## EXCERTO DA FONTE
╭──

Por Domingos Amaral
in REVISTA PROGREDIR | MARÇO 2013
(clique no link acima para ler o artigo na Revista)
Na origem da justificação para qualquer política de austeridade nacional está o suposto mau comportamento do seu governo e do seu povo durante muitos anos. Ou seja, é-nos dito que “vivemos acima das nossas possibilidades”, e por isso acumulámos muita dívida, seja ela privada – das pessoas, das famílias, das empresas – seja ela pública. Esse acumular de dívidas, que foi feito ao longo dos anos, atinge a partir de certa altura um limite insustentável, que já não é suportável, e portanto torna-se necessário praticar políticas de austeridade, para que todos se endividem menos.
Porém, há algumas falácias nesse raciocínio, sendo que a primeira é que a definição de “viver acima das possibilidades”. Na verdade, quando no passado contraíram dívidas, pessoas e empresas e até o Estado, não estavam a viver acima das suas possibilidades, mas sim a serem racionais. Quando a taxa de juro é baixa, e há muito crédito disponível, é racional contrair dívida, e não faz sentido dizer que isso é “viver acima das possibilidades”. A verdade é que as pessoas, as empresas e o Estado estão apenas a aproveitar a situação económica favorável para viverem e crescerem melhor. Se contraem dívidas, não é porque sejam irresponsáveis, mas porque as condições económicas são tão favoráveis que não faz sentido não pedir dinheiro emprestado.
Foi isso que se passou com Portugal. A entrada do país na moeda única – euro – permitiu que todos tivessem acesso a muito crédito e a crédito barato. Isso não foi culpa das pessoas, mas sim do ambiente económico que o euro criou para elas. Vir, dez anos mais tarde, dizer que as pessoas viveram “acima das suas possibilidades” é esquecer que não foram elas que criaram essas oportunidades, mas sim a Europa e a entrada no euro.

╰──

## EXERCÍCIO A
Pode repetir, sem qualquer alteração, as linhas do conjunto de dados começando na que contém "Point to the Cubicasa" e terminando na que contém "click(x=289, y=206)", incluindo ambas?

## CONJUNTO DE DADOS
╭──

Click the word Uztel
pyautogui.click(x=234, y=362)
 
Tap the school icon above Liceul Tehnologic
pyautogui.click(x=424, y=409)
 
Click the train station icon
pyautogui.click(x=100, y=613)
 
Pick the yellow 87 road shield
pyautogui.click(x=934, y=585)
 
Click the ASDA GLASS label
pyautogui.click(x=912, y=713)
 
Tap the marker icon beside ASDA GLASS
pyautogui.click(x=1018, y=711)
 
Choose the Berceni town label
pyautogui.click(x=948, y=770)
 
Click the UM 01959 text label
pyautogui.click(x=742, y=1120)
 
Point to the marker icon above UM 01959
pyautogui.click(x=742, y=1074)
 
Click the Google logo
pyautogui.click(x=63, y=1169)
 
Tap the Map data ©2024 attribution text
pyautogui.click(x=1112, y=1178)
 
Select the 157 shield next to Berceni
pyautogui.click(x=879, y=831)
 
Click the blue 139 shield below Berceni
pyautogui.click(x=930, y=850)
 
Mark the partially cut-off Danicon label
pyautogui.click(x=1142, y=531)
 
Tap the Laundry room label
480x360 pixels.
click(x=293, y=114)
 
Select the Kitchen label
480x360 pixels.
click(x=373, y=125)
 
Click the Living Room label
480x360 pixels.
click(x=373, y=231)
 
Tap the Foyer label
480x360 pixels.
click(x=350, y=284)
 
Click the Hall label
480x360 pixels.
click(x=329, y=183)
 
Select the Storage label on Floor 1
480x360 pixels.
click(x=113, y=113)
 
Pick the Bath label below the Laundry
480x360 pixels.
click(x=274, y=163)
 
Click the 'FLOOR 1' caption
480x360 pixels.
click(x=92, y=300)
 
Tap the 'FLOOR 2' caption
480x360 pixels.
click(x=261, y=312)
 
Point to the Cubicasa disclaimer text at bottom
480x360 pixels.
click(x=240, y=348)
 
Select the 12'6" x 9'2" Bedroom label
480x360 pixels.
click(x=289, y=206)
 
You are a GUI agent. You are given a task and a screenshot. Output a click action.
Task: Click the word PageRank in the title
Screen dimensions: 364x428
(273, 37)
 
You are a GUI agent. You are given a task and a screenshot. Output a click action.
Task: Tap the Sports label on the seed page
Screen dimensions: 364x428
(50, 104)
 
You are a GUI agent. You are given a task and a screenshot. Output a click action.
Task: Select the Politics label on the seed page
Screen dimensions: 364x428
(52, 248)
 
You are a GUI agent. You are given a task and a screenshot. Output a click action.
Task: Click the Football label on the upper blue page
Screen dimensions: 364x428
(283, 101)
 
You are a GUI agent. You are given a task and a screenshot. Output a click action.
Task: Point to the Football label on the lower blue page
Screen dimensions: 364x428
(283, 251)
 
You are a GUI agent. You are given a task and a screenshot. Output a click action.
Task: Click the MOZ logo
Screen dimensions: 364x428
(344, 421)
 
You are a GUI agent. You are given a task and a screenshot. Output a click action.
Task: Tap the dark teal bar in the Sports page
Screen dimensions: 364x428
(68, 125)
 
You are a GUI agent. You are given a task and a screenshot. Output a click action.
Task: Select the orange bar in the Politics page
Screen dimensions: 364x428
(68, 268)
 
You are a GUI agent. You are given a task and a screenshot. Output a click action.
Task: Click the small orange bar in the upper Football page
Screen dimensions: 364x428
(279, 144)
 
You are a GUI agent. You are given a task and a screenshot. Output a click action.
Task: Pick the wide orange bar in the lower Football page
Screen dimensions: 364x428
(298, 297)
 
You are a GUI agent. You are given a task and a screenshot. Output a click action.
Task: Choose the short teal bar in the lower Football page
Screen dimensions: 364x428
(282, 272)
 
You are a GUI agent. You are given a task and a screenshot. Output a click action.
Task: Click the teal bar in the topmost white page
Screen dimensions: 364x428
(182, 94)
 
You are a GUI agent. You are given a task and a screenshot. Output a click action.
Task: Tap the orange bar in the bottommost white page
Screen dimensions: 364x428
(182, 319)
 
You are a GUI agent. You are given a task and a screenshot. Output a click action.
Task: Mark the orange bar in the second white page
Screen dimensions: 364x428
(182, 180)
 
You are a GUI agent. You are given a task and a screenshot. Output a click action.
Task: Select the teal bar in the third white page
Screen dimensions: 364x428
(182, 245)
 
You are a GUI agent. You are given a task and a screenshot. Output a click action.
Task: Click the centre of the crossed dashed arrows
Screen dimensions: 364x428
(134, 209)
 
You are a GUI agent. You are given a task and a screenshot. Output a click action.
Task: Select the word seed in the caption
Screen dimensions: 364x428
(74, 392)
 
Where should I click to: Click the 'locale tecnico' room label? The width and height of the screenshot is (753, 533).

╰──

## EXERCÍCIO B
Consegue duplicar, sem mudar nada, o trecho do artigo sobre austeridade começando em "Porém, há algumas" e terminando em "pedir dinheiro emprestado."?

## RESPOSTA DO EXERCÍCIO A
Point to the Cubicasa disclaimer text at bottom
480x360 pixels.
click(x=240, y=348)
 
Select the 12'6" x 9'2" Bedroom label
480x360 pixels.
click(x=289, y=206)

## RESPOSTA DO EXERCÍCIO B
Porém, há algumas falácias nesse raciocínio, sendo que a primeira é que a definição de “viver acima das possibilidades”. Na verdade, quando no passado contraíram dívidas, pessoas e empresas e até o Estado, não estavam a viver acima das suas possibilidades, mas sim a serem racionais. Quando a taxa de juro é baixa, e há muito crédito disponível, é racional contrair dívida, e não faz sentido dizer que isso é “viver acima das possibilidades”. A verdade é que as pessoas, as empresas e o Estado estão apenas a aproveitar a situação económica favorável para viverem e crescerem melhor. Se contraem dívidas, não é porque sejam irresponsáveis, mas porque as condições económicas são tão favoráveis que não faz sentido não pedir dinheiro emprestado.